Interaction design, applied to Internet-connected smartphones, is the perfect tool to engage User eXperiences (UX) which can increase adherence to the intervention.
Interaction design for sexual health: In the scientific field of Human-Computer Interaction (HCI), designing for human experience, wellness or embodiment has become part of what is known as the Third-Wave HCI, which also includes a new set of studies and technology experiments on human intimacy. More recently, the field has come to reflect on sexuality and older age. However, while there are studies on design principles to address sexuality for adolescents, there are no similar studies for senior users. Anathema will seek to address the gap with technology for sexual health designed with and for older adults and people with chronic conditions.
Despite the shortcomings in HCI, we consider past work that can provide some guidance to begin our interaction design work.

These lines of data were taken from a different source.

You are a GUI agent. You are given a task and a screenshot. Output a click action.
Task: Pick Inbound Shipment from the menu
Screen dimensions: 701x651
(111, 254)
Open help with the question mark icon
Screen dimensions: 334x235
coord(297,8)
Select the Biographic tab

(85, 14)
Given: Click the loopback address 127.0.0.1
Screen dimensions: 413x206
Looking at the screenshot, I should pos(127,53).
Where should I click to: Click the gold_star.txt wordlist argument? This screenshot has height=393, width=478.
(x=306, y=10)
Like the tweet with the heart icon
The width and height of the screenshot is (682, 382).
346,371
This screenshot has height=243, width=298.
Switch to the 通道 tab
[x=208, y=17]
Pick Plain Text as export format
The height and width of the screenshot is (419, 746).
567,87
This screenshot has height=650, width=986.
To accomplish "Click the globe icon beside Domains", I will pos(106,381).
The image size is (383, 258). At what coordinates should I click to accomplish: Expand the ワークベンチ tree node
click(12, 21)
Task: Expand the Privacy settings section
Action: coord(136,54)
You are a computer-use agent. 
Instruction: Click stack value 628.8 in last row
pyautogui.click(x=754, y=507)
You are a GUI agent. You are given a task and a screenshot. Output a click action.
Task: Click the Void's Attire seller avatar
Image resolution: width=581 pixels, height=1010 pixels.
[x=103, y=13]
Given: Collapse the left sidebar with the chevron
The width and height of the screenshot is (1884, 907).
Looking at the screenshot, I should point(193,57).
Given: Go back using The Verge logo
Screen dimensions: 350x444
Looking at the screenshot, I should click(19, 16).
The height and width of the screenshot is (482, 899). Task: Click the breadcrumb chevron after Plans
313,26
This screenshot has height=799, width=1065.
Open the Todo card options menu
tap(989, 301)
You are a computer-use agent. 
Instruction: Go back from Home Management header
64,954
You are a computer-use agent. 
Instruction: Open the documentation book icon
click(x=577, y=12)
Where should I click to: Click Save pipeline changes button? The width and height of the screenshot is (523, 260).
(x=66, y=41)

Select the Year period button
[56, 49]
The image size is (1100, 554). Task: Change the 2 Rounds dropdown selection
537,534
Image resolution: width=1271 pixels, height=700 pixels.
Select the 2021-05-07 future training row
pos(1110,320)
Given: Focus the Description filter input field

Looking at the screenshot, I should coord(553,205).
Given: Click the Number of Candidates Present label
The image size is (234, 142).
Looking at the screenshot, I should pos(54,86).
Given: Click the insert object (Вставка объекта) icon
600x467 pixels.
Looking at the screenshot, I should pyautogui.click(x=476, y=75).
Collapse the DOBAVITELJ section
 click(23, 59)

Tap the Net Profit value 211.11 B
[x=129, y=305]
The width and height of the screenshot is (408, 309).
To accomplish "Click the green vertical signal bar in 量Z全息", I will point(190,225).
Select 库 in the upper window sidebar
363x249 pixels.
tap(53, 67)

First, design/interaction principles are useful with other user groups, which might apply to Anathema. For example, in prior work with adolescents or with adult women, humour is used to address taboo issues as a way to engage users with the technology and create comfort in addressing otherwise embarrassing topics. Serious games are also used to assist with education. Another technique is the embodiment of interaction by reflecting/externalising parts of the human body, or emotions, in a screen or wearable so that users can deal with their bodies and emotions through new eyes. Secondly, research on Design & Emotion provides frameworks to design products that are appealing to users. An example is Jordan’s typology of pleasure with products: physio (delight of the human senses); psycho (positive emotions from cognitive processes, e.g. mastering a skill); socio (how a product influences sense of self); and ideo (product’s relation to one’s moral values). Looking specifically at product meaning, Schifferstein and Zwartkruis-Pelgrim have identified four facets relevant to person-product attachment: enjoyment, individual autonomy, group affiliation and life vision. Another example is Desmet and Hekkert’s categorisation of product experience in three types: aesthetic experience, the experience of meaning and emotional experience, followed by strategies to elicit such experiences. We note that enabling memory association with products facilitates attachment, as are surprise factors designed into the product. Another relevant point of view is that the consumer market has seen a shift in sex-related technologies towards luxury experiences with design concerns akin to other types of consumer products in terms of experience, quality of materials and interactions, and elegance of product image. An important part of Anathema will be the exploration of smartphone-smartphone interaction for couples engaged in the intervention.
Given the wide variety of expected abilities in the user groups (older adults, colorectal cancer survivors and stroke survivors), Anathema will follow an Inclusive Design approach. Inclusive Design aims at including the widest possible range of users, regardless of age, abilities, body stature or culture. Therefore, we will invest in redundancy in interaction using multimodality beyond bringing users themselves to co-design the solution. So, for instance, if a user struggles to read written information, they will have the option to have it in audio.